▶ [TEXT TO READ]:
(begin)
# Classifieds > Births, Deaths & Marriages >  happy birthday Angela.

## cuddlepop

I guess your just as busy these days as I am but try to have some "me" time on your birthday.

You deserve it,hope you,ve been spoilt rotton.

----------


## golach

Happy Birthday Angela, hope all is well

----------


## Angela

Thank you both - I had a great weekend with a special family gathering and lots of cake to celebrate the arrival of my bus pass!  ::  ::  ::

----------


## cuddlepop

Your welcome,glad you had a lovely day and just think of the freedom that puss pass can give you. :Grin:

----------


## poppett

Belated birthday greetings Angela.

Pleased you had a nice celebration and cake.x

----------


## Thumper

Argh!!!!!!!How did I miss this?Sorry sweetie,Happy Birthday!xxx

----------


## Liz

Oh Angela I am sooooooooo sorry I missed your birthday!  :Frown: 

Glad you had a lovely time and enjoy your bus rides.  :Smile: 

Belated Happy Birthday. xxxx

----------


## Angela

Thanks everyone. :Smile: 

I might leave my bus trip to Caithness until next spring though.................  :Wink:  ::

----------
(end)
▶ [WHAT TO WORK ON]:
**a.** From the birthday thread, reproduce word for word the part that starts with the words containing "Your welcome,glad you" and ends with "birthday greetings Angela.".
**b.** Check each statement against the birthday thread and answer yes or no, quoting the words that decide it: (i) Angela celebrated with a family gathering and cake. (ii) golach apologized for missing the birthday. (iii) Angela planned to take the bus trip to Caithness right away.
This data was taken from a separate source.

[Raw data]
(begin)
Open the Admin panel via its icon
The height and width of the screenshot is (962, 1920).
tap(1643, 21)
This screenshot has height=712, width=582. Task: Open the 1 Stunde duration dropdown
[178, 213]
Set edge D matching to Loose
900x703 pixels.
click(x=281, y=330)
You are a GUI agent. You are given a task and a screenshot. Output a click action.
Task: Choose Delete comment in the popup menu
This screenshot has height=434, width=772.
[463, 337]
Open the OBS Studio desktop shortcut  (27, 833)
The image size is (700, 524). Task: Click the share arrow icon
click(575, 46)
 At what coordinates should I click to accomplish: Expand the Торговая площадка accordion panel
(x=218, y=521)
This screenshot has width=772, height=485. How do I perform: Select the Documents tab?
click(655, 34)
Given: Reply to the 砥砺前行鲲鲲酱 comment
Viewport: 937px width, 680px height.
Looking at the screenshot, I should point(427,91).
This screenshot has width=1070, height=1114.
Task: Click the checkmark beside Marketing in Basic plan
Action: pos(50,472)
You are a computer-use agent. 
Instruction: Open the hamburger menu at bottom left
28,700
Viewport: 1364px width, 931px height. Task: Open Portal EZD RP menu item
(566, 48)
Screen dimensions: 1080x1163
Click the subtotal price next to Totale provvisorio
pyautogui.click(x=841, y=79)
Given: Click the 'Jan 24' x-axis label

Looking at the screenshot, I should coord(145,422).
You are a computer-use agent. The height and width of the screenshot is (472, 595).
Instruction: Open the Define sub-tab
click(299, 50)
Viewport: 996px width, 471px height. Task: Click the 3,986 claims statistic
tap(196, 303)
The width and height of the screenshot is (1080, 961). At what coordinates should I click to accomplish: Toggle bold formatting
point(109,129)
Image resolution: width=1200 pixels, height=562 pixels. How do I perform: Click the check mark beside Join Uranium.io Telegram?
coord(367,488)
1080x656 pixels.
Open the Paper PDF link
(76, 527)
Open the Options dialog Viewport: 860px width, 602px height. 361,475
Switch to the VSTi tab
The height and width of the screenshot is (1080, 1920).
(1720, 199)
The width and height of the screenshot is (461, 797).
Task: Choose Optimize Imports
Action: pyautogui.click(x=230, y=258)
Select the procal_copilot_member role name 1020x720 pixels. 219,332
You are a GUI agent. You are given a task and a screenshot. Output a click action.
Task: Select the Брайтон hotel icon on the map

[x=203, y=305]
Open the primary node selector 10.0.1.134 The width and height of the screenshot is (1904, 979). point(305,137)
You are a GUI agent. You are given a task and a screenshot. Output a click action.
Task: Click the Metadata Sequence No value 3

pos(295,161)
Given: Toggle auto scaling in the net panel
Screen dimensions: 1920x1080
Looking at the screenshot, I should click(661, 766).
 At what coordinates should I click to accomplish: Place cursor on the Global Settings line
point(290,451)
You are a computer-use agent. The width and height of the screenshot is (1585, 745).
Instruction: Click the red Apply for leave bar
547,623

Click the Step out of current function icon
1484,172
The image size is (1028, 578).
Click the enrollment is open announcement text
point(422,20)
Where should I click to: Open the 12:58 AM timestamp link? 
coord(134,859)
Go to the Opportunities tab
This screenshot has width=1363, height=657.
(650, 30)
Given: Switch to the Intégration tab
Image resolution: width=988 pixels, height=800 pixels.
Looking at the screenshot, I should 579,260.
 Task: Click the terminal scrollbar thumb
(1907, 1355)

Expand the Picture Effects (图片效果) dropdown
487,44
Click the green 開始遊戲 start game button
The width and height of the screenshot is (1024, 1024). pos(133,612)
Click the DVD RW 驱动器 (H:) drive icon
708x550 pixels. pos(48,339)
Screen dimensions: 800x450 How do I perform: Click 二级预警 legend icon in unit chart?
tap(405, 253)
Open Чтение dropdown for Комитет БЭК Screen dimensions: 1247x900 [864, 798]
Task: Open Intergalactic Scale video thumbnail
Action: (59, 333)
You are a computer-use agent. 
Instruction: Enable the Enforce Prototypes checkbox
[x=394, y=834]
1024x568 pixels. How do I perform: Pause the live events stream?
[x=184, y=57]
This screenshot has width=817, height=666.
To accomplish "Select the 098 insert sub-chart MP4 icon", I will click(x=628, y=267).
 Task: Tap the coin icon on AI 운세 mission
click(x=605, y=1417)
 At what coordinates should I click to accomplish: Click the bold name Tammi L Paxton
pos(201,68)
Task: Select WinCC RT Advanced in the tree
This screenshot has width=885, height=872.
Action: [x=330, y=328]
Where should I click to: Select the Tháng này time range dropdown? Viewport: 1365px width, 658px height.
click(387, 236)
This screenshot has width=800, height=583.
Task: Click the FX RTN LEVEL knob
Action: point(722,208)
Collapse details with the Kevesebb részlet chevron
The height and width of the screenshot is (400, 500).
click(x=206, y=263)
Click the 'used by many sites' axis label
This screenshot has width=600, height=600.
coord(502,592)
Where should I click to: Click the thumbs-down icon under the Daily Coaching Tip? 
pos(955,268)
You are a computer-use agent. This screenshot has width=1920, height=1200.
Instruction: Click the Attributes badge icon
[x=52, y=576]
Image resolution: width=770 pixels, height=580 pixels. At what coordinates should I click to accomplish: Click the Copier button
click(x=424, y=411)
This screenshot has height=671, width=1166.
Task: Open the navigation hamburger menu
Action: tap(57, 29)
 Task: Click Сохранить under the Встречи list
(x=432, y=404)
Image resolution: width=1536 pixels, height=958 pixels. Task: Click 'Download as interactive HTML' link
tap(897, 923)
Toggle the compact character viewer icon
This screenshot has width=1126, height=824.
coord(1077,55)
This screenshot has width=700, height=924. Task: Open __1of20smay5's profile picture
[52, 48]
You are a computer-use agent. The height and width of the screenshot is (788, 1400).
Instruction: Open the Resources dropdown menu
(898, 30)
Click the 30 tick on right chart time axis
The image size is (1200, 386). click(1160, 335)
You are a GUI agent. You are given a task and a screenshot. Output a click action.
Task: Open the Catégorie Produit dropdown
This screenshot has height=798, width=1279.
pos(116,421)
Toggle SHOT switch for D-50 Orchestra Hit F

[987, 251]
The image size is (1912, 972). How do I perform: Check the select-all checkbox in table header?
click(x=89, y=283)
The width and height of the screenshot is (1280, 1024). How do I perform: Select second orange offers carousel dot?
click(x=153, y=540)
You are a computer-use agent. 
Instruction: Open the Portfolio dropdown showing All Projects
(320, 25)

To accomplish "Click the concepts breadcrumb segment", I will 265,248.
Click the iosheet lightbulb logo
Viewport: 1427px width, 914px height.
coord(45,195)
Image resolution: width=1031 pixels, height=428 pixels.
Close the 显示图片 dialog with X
(end)
▶ [TASK-BY-TASK RESULTS]:
**a.**
Your welcome,glad you had a lovely day and just think of the freedom that puss pass can give you. :Grin:

----------


## poppett

Belated birthday greetings Angela.

**b.**
(i) Yes: "I had a great weekend with a special family gathering and lots of cake"
(ii) No: "Happy Birthday Angela, hope all is well"
(iii) No: "I might leave my bus trip to Caithness until next spring though"